Exercise: Each of the entries below should be written out exactly as it reads.

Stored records

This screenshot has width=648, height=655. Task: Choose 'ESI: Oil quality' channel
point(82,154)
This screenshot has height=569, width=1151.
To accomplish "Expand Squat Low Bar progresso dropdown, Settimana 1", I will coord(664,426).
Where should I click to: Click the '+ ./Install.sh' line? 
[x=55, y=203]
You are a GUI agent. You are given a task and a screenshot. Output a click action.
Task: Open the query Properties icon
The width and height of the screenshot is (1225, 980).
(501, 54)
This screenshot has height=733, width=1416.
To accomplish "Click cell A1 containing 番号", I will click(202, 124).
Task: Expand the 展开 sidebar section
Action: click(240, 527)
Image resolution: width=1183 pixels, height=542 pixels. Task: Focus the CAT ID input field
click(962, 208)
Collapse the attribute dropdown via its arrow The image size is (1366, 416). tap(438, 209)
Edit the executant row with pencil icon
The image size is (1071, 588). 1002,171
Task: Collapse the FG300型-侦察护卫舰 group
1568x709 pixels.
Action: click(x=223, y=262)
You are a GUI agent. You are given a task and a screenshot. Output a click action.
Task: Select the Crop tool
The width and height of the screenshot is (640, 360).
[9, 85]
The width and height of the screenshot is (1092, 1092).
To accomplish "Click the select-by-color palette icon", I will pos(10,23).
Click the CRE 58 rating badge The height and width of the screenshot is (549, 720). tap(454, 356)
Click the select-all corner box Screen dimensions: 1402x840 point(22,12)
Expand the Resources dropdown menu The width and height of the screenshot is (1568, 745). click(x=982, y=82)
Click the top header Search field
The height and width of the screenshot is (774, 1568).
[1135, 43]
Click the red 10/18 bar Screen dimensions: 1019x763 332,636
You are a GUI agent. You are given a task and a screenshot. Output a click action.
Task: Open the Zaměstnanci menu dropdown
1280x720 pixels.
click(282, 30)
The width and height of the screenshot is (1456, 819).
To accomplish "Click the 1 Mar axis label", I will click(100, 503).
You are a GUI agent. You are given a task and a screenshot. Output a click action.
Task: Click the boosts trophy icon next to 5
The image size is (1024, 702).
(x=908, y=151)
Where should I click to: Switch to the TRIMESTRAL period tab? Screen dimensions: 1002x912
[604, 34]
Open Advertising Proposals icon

Answer section:
This screenshot has width=648, height=655. Task: Choose 'ESI: Oil quality' channel
point(82,154)
This screenshot has height=569, width=1151.
To accomplish "Expand Squat Low Bar progresso dropdown, Settimana 1", I will coord(664,426).
Where should I click to: Click the '+ ./Install.sh' line? 
[x=55, y=203]
You are a GUI agent. You are given a task and a screenshot. Output a click action.
Task: Open the query Properties icon
The width and height of the screenshot is (1225, 980).
(501, 54)
This screenshot has height=733, width=1416.
To accomplish "Click cell A1 containing 番号", I will click(202, 124).
Task: Expand the 展开 sidebar section
Action: click(240, 527)
Image resolution: width=1183 pixels, height=542 pixels. Task: Focus the CAT ID input field
click(962, 208)
Collapse the attribute dropdown via its arrow The image size is (1366, 416). tap(438, 209)
Edit the executant row with pencil icon
The image size is (1071, 588). 1002,171
Task: Collapse the FG300型-侦察护卫舰 group
1568x709 pixels.
Action: click(x=223, y=262)
You are a GUI agent. You are given a task and a screenshot. Output a click action.
Task: Select the Crop tool
The width and height of the screenshot is (640, 360).
[9, 85]
The width and height of the screenshot is (1092, 1092).
To accomplish "Click the select-by-color palette icon", I will pos(10,23).
Click the CRE 58 rating badge The height and width of the screenshot is (549, 720). tap(454, 356)
Click the select-all corner box Screen dimensions: 1402x840 point(22,12)
Expand the Resources dropdown menu The width and height of the screenshot is (1568, 745). click(x=982, y=82)
Click the top header Search field
The height and width of the screenshot is (774, 1568).
[1135, 43]
Click the red 10/18 bar Screen dimensions: 1019x763 332,636
You are a GUI agent. You are given a task and a screenshot. Output a click action.
Task: Open the Zaměstnanci menu dropdown
1280x720 pixels.
click(282, 30)
The width and height of the screenshot is (1456, 819).
To accomplish "Click the 1 Mar axis label", I will click(100, 503).
You are a GUI agent. You are given a task and a screenshot. Output a click action.
Task: Click the boosts trophy icon next to 5
The image size is (1024, 702).
(x=908, y=151)
Where should I click to: Switch to the TRIMESTRAL period tab? Screen dimensions: 1002x912
[604, 34]
Open Advertising Proposals icon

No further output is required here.